If there is one thing I love about Mark its the fact he tells it like it is, so many people struggle with that concept, sigh... mate, im with you... id not want to hang round and chat to people who I dont feel an affinity with or find that what was meant to be a hobby has become a chore, so yep good riddance and at least someone who wants all that can enjoy it


----------



## pg tips (May 16, 2003)

we've only got a 30 foot garden which was grass and deckimg. This year I put in 2 raised beds about 10 x 8. we're having problems finding the time to keep on top of that so I don't blame you Mark, Lotties take a hell of a lot of time and work to do properly.

Still we had our fist crop of peas last week and they were bloody lovely!


----------



## MarkF (Jul 5, 2003)

pg tips said:


> we've only got a 30 foot garden which was grass and deckimg. This year I put in 2 raised beds about 10 x 8. we're having problems finding the time to keep on top of that so I don't blame you Mark, Lotties take a hell of a lot of time and work to do properly.
> 
> Still we had our fist crop of peas last week and they were bloody lovely!


Yes PG, it does take a lot of time, as far as I could tell, some guys spent all day, every day there. I think that you've got to be either enthusiastic about the job or retired, preferably both I suppose, to be able to work the plot properly. I liked the view, but that was about all I liked.


----------



## sparrow (Feb 7, 2009)

you would be as well to grow peas for the first year, then dig them back into the soil - this will replace nitrates and nutrition and make the soil better - important if it's just gone to ruin.

Or just plough in a load of chicken **** and grow whatever you want


----------

## DATASET EXCERPTS
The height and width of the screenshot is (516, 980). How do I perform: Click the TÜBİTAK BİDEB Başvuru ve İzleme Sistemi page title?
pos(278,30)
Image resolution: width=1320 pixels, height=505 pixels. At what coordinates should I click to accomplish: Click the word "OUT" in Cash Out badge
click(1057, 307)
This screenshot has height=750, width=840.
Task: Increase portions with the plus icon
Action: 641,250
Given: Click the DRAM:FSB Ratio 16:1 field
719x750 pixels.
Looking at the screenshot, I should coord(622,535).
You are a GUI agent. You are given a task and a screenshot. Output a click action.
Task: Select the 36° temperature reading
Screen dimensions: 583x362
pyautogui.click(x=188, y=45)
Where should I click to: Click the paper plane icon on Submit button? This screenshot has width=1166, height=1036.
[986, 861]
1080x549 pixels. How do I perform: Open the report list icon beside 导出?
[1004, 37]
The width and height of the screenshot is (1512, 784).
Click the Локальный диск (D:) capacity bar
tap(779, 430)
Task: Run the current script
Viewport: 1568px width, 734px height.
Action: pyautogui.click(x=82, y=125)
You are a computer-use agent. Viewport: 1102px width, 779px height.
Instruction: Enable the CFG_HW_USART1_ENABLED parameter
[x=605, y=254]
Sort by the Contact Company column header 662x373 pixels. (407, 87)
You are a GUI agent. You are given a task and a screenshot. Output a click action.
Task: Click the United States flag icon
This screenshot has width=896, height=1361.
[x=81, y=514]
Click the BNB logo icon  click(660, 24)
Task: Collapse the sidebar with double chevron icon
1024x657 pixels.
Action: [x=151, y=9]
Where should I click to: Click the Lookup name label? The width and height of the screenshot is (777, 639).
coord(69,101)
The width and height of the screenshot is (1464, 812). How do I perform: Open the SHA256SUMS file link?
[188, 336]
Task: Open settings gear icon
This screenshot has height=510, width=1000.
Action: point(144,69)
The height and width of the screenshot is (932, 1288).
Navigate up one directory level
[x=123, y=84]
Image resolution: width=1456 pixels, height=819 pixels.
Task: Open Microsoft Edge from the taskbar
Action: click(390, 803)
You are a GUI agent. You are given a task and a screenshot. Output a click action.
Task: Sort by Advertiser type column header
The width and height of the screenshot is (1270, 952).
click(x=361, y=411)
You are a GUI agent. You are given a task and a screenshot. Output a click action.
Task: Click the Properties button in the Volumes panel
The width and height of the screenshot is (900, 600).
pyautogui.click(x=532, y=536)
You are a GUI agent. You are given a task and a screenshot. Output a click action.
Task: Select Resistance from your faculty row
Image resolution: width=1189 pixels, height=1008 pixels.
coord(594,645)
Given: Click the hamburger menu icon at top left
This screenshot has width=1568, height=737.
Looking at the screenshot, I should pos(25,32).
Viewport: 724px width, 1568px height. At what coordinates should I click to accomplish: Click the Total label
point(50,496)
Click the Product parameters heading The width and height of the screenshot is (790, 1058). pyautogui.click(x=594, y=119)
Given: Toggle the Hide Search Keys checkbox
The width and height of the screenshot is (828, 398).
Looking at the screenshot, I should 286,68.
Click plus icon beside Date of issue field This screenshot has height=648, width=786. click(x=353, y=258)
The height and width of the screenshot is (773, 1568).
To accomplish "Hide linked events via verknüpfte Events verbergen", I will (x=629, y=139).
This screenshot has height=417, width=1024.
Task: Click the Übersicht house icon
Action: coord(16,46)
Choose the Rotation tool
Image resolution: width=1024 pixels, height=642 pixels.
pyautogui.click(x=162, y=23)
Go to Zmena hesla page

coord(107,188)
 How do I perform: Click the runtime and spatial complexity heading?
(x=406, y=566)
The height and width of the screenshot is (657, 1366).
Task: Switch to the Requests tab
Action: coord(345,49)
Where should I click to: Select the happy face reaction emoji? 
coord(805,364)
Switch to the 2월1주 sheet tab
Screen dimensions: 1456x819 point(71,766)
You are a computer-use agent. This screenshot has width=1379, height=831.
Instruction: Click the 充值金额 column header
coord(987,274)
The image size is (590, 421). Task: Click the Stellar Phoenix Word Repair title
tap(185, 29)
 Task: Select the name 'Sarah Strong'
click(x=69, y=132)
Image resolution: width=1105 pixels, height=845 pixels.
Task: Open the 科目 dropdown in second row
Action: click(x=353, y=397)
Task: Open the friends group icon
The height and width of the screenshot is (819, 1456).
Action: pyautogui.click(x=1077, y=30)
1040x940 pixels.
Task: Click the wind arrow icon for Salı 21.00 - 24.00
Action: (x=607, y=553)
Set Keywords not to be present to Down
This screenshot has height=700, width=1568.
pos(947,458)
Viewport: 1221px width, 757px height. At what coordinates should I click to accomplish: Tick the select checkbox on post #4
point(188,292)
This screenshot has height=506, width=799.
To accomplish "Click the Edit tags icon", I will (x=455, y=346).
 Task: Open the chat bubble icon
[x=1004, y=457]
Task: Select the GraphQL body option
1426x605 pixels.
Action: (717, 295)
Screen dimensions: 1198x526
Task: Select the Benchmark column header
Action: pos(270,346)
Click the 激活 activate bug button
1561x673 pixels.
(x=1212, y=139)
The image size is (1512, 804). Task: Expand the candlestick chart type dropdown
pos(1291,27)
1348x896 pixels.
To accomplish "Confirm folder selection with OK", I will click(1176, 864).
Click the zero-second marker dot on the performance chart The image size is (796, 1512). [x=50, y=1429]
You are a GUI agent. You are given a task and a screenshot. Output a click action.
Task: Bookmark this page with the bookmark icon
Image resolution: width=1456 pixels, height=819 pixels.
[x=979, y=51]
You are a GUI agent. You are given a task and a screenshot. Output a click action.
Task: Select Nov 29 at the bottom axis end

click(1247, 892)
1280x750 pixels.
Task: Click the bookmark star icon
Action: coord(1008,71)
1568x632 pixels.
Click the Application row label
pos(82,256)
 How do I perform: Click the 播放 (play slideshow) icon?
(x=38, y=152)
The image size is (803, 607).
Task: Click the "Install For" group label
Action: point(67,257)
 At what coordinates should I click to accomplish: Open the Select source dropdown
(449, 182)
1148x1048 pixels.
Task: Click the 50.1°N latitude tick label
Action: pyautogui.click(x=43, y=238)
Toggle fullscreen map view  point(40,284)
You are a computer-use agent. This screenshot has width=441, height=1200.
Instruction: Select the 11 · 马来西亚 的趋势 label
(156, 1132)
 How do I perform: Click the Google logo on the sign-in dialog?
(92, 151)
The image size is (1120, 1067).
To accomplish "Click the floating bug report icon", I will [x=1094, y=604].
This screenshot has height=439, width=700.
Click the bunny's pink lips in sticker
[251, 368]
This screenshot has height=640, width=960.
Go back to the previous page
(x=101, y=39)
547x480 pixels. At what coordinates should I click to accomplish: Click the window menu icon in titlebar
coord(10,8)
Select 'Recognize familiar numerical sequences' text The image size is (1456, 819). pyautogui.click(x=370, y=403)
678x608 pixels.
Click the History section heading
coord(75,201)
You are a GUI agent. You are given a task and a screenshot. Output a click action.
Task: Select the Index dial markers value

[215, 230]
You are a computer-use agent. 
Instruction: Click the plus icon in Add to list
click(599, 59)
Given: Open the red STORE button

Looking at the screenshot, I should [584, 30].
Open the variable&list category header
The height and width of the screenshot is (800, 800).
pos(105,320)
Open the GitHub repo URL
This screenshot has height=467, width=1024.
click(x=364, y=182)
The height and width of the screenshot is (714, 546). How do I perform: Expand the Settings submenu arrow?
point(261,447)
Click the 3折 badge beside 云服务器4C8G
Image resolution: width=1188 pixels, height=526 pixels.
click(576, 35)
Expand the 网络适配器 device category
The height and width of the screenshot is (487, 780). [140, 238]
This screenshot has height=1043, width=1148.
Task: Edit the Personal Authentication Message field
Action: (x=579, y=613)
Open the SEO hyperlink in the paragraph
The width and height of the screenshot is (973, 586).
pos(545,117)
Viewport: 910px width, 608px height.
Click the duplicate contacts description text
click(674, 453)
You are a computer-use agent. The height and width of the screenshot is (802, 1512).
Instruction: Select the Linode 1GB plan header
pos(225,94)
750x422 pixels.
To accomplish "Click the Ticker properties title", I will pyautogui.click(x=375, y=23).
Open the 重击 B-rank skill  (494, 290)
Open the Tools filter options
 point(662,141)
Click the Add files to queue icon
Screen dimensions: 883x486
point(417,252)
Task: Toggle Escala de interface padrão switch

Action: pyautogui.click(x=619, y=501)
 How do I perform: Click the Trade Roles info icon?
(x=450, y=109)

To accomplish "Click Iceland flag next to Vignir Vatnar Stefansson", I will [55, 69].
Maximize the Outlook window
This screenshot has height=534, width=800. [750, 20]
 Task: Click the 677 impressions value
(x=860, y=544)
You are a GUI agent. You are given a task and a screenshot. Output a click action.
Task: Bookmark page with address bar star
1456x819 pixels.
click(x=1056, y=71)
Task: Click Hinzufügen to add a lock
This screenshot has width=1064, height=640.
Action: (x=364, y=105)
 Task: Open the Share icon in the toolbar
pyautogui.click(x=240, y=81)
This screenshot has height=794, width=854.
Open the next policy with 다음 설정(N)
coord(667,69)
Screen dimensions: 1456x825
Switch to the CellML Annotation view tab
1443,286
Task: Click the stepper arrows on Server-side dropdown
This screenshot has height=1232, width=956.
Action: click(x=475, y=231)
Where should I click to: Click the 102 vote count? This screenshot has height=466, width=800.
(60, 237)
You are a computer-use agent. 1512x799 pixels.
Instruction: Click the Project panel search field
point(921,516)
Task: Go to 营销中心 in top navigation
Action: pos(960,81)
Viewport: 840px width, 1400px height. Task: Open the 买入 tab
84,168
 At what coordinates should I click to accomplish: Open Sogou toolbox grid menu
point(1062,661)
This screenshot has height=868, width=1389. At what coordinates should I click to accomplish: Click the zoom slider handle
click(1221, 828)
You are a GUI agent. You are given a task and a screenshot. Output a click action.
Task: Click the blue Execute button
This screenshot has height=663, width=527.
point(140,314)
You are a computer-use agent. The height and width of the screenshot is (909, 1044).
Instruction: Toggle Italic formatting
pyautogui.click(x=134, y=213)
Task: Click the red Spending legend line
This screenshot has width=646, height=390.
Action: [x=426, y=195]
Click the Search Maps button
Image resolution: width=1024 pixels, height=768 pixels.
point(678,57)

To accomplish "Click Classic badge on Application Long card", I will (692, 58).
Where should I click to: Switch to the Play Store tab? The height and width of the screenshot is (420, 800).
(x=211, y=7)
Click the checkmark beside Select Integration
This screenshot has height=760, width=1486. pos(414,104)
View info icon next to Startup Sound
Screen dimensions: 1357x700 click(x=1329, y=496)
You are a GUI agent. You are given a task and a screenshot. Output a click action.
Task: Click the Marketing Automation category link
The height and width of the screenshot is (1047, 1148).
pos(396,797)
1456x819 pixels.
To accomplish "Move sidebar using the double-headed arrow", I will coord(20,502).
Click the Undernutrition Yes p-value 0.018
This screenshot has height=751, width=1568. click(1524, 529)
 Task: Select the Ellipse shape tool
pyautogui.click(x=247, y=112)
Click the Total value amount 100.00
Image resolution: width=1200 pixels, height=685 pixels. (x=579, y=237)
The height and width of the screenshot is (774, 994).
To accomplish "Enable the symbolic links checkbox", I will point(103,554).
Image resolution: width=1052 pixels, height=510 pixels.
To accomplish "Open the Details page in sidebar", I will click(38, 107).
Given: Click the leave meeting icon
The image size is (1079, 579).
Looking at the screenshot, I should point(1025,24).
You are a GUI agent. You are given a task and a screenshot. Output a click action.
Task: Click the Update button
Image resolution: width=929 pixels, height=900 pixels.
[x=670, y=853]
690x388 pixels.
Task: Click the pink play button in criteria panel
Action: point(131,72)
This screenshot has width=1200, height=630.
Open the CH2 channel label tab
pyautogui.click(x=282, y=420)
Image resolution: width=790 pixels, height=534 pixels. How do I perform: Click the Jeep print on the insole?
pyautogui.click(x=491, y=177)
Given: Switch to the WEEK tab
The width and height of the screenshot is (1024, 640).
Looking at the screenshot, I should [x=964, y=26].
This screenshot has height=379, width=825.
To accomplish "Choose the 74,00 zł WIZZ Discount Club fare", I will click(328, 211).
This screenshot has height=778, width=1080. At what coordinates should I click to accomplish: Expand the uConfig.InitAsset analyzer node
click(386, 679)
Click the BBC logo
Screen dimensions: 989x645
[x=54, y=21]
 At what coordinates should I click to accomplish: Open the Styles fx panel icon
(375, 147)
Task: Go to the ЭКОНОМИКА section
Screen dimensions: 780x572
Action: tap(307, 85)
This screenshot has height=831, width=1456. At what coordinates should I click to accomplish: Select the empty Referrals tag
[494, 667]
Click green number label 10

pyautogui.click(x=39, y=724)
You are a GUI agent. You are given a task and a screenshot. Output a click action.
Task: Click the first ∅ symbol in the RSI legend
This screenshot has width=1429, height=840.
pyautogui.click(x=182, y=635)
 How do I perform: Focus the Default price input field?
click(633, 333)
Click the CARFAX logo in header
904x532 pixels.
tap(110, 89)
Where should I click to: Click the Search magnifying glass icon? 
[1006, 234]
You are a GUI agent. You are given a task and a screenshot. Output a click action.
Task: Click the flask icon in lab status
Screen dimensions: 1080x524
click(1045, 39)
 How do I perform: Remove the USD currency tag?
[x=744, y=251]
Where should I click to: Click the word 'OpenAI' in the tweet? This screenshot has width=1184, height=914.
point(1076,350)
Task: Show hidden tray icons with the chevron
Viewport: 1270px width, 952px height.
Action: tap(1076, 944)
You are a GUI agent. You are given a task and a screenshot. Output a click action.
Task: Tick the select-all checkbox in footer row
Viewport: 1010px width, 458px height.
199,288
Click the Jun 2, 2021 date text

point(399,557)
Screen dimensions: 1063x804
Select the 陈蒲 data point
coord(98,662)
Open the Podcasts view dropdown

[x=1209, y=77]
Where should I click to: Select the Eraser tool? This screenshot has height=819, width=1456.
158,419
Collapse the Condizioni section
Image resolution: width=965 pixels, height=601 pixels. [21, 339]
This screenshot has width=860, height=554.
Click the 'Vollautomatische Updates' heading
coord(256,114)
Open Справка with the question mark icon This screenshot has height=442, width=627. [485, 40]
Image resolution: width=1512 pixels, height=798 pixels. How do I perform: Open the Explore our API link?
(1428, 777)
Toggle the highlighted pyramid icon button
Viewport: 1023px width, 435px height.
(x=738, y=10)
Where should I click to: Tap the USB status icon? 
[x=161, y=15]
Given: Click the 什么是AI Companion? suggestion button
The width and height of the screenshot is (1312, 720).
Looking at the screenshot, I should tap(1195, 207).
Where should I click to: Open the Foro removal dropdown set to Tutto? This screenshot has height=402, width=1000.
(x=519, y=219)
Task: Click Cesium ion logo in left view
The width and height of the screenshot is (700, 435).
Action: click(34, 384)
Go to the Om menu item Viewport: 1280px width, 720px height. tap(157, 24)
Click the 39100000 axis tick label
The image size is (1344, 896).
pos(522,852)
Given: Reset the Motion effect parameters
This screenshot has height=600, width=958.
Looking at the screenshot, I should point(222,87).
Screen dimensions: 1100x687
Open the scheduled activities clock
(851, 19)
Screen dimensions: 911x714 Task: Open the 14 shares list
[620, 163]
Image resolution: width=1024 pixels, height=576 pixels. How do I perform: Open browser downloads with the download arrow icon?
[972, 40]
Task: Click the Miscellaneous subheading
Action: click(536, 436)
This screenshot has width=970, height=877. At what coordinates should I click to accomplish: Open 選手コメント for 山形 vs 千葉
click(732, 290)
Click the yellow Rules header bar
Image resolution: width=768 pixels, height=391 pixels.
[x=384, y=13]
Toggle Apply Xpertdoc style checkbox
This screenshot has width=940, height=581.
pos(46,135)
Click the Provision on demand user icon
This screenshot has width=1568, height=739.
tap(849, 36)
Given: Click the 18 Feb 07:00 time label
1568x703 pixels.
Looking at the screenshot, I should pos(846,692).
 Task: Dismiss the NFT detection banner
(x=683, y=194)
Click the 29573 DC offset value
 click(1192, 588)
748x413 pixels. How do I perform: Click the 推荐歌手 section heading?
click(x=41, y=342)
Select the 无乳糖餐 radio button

## TASKS TO PERFORM
[a] In the allotment thread, list every date that appears in a post heading.
[b] Answer these questions about the allotment thread:
(i) How long is the garden that pg tips describes?
(ii) What does MarkF say was the only thing he liked about the plot?
(iii) What does sparrow suggest growing for the first year?

## ANSWERS BY TASK
[a]
May 16, 2003
Jul 5, 2003
Feb 7, 2009

[b]
(i) 30 foot
(ii) The view
(iii) Peas